Barbara Pressly, 69, a former state senator from Nashua, isn't interested in another "husband and wife team" in the White House.
"I don't expect the president's spouse to have a specific job," she says in Windham, where Michelle Obama spoke. "A spouse grows into a spot, and there shouldn't be any requirement or expectation that she has a policy role."
Maria McNaught, 58, of Merrimack, disagrees. "Most first ladies have sort of faded into the woodwork," she says after listening to Obama in Windham. "She won't."
Paul Amato came to the Old Town Hall here to listen to Obama talk about her husband's presidential campaign. Afterward, he was asked what he liked best about her.
He doesn't mention her degrees from Princeton and Harvard Law School, her high-powered job, her sales pitch for her husband or her homily about the values she learned from her parents. Instead, Amato, 54, who owns a candle factory in Milford, says he admired her comment that "she's going to be home for dinner" with her girls.
Obama's emphasis on being a working mom meshes with her goal of connecting with voters, particularly women who might be inclined to make Sen. Clinton the first female president. That message "certainly will resonate with some women," Gutin says. "I've always maintained that we take some measure of the candidate by looking at his or her spouse."
If that's the case, part of Obama's job is to tamp down the heightened expectations that some voters have invested in her husband since he burst onto the national political stage with a stirring keynote address at the 2004 Democratic National Convention.
"It's important at this time for people to feel like they own this process and that they don't turn it over to the next messiah, who's going to fix it all, you know?" she says. "And then we're surprised when people turn out not to be who we've envisioned them to be.
"There is a specialness to him," she says, but "if he's doing his job, he's going to say things that you don't agree with."
She refuses to buy into the expectations of some supporters that her husband could unite the country and recreate the "Camelot" of John F. Kennedy's presidency. "Camelot to me doesn't work," she says. "It was a fairy tale that turned out not to be completely true because no one can live up to that. And I don't want to live like that."
'She hates to lose'
Michelle Robinson grew up on Chicago's South Side in a small apartment behind windows and doors reinforced with iron bars. Frasier and Marian Robinson expected their son Craig and his sister, who is 16 months younger, to think for themselves and to excel, and both children were competitive in school and sports.
Michelle's friend Valerie Jarrett, an executive at a Chicago housing company, says Michelle's childhood instilled in her the idea that family comes first. "She grew up in a family where her father and mother were both ever-present in their lives, not just emotionally but physically," she says.
One of the reasons Michelle hesitated when Barack Obama decided to run for president, Jarrett says, was that she knew it would affect her children.
"You have to ask yourself, are you prepared to make that sacrifice? … After really thinking it through, she decided she was."
Craig Robinson, now the head basketball coach at Brown University, says his sister "really does hate to lose, and that's why she's been so successful."
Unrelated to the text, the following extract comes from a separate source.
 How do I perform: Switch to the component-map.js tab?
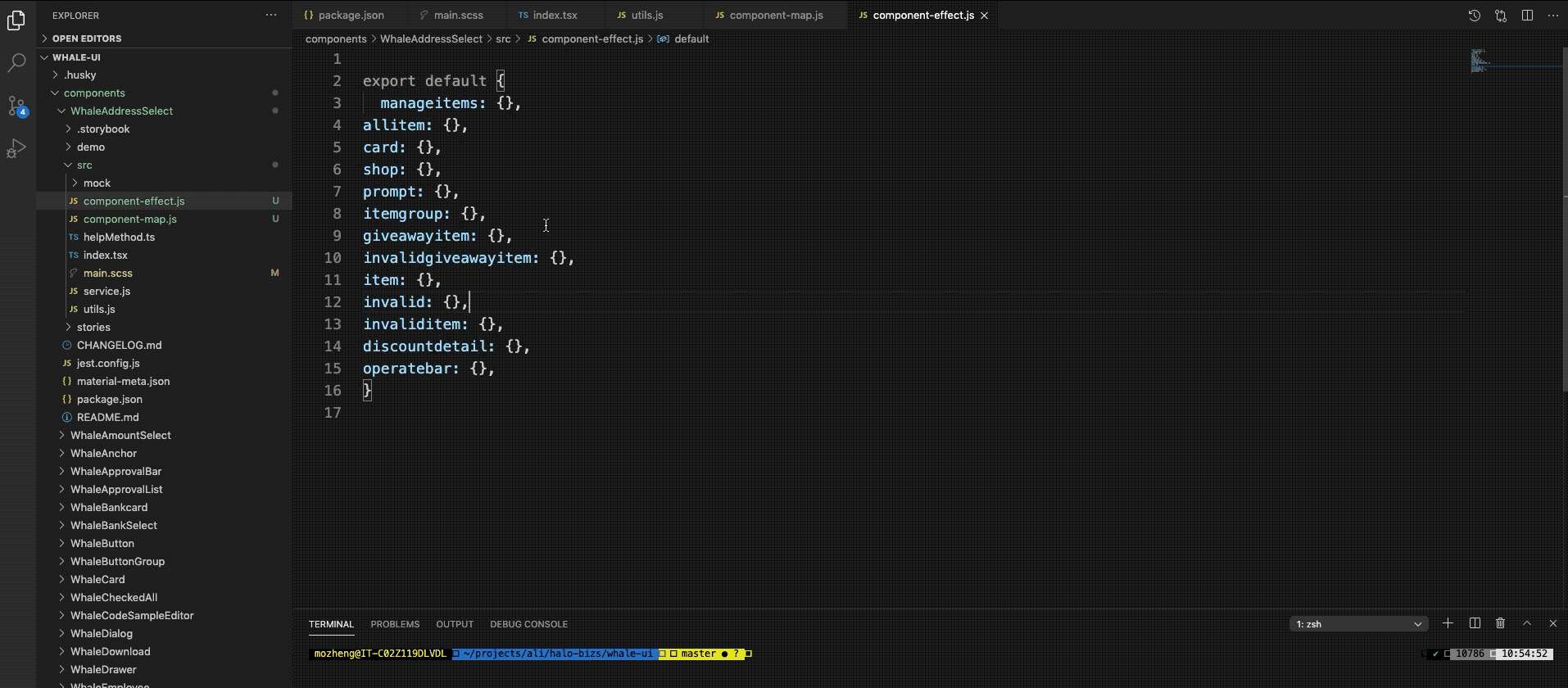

After graduating from law school, she came home to Chicago to work at a corporate law firm. She was an associate when she was assigned to mentor Barack Obama, a summer associate.
"I found him to be charming and funny and self-deprecating, and he was very serious but he didn't take himself too seriously," she tells her audience in Windham. They married in 1992.
Qualms about politics
The Obamas didn't always agree on his political career. She told the Chicago Sun-Times three years ago that she sometimes felt "politics is a waste of time."
In his 2006 book, The Audacity of Hope, he wrote that during his failed congressional campaign in 2000, she told him, "You only think about yourself. … I never thought I'd have to raise a family alone."
Michelle Obama tells USA TODAY that "there was a lot of tension and stress." She overcame it, she says, when she realized "that I needed to focus on what kept myself sane instead of looking to Barack to give me the answers and to help fulfill me. … I need support. It doesn't always have to come from him, and I don't need to be angry because he can't give me the support."
Now, she says, her mom and her friends also provide that support.
Obama and her husband have acknowledged concerns about their personal security. Last week, the Secret Service began protecting him and their home — the earliest for any presidential candidate. The reasons for the move have not been disclosed. "It's a good thing and something that we are appreciative of," she says.